The descent of the Holy Ghost at Pentecost characterizes the interval between the ascension of the Lord to the right hand of God, that He might take His place of Head over all things to the Church which is His body, and His coming again to receive her to Himself. As the promise of the Father, He is the witness of the glory into which the Son of His love has entered; and of the Father's delight in Him, into whose hands He has committed all things, that all men should honour the Son, even as they honour the Father. As sent from the Son, He is the glorifier of Christ, testifying to us of Him, and taking of His things and showing them unto us, assuring us that we are loved with the same love wherewith He Himself is loved, and blessed as He is blessed. As proceeding from the Father, and the Son, He gathers out the members of Christ and quickens them into life, giving them conscious union with Christ in whom they are one. As the Spirit of adoption, He witnesses to us that we are the sons of God; and as indwelling, sheds abroad the love of God in our hearts, enabling us to joy in Him, and rejoice in hope of the glory. As the Comforter, He is the companion and sharer in all the exercises and right experiences, to which He guides the Church as the spirit of truth, in the path where we walk as led of the Spirit, and as in fellowship with the Father and the Son in the light where God dwells. Beside these personal operations as the indwelling Spirit, we are all baptized into one body, whether Jews or Gentiles, bond or free, and have been all made to drink into one spirit (1 Cor. 12:13) — "endeavouring to keep the unity of the Spirit in the bond of peace." Individually, too, we have received the Spirit which is of God, that we might know the things that are freely given to us of God, which things also we speak; moreover, we are strengthened with might by His Spirit in the inner man, and are the epistle of Christ, written not with ink, but with the Spirit of the living God, not in tables of stone, but in the fleshy tables of the heart, known and read of all men.

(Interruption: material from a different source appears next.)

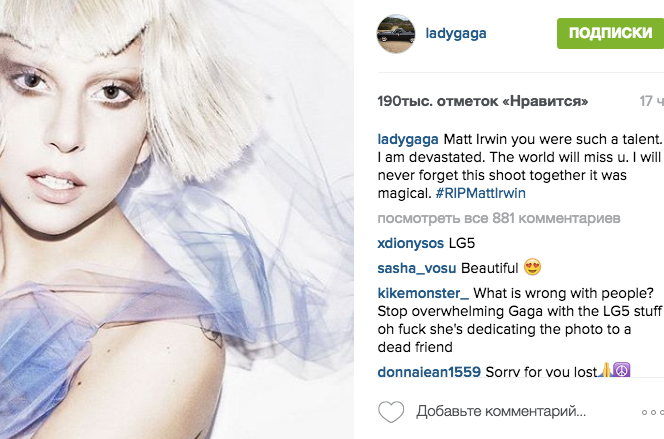Open sasha_vosu commenter profile

[x=417, y=268]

In this circle of God's delights, and of the Son's joy, the Holy Ghost has taken His place, and works out the counsels of the Father's good pleasure given us in Christ Jesus before the foundation of the world — "to as many as received Him, to them gave He power to become the sons of God, even to them that believe on His name; which were born not of blood, nor of the will of the flesh, nor of the will of man, but of God." One with the Second man in heaven, head of the new creation, in life and righteousness, we are a new people upon earth, sealed by the Holy Ghost, and waiting for the shout that shall bid us rise up to meet the Lord in the air — to be with Him, and be like Him, and to see Him as He is. Born out of death — out of the deep sleep which fell upon the last Adam — and one with the risen Lord in a new life and nature, we are redeemed unto God by the blood of Christ, to live for Him here till He comes.

The great outward and visible creation has given forth its secret to us, not in the first Adam, the sinner, but in the Second man, "the Word made flesh." The corn of wheat has fallen into the ground and died, that it might bring forth much fruit: Christ is no longer straitened, but has passed through His baptism of sufferings and of blood. He came up into His garden in the title of resurrection, and went out of it in the undisputed rights of ascension, having the keys of death and of Hades. "I am he that liveth and was dead, and behold I am alive for evermore," are His new styles and dignities, by which He has passed into a sphere beyond the vulture's eye, and which no fowl knoweth; which the lion's whelps have not trodden, nor the fierce lion passed by it who, "for the joy that was set before Him, endured the cross, despised the shame, and is set down at the right hand of the throne of God" — as the glorifier of the Father. What a place for man, and yet it is there that the Son of man is — the Head and the beginning of the new creation of God. "He was made sin for us who knew no sin — that we might be made the righteousness of God in Him." Thus we pass out of these mighty ruins below, into the eternal glory where He is, to see Him, and to be like Him, and to be with Him for ever.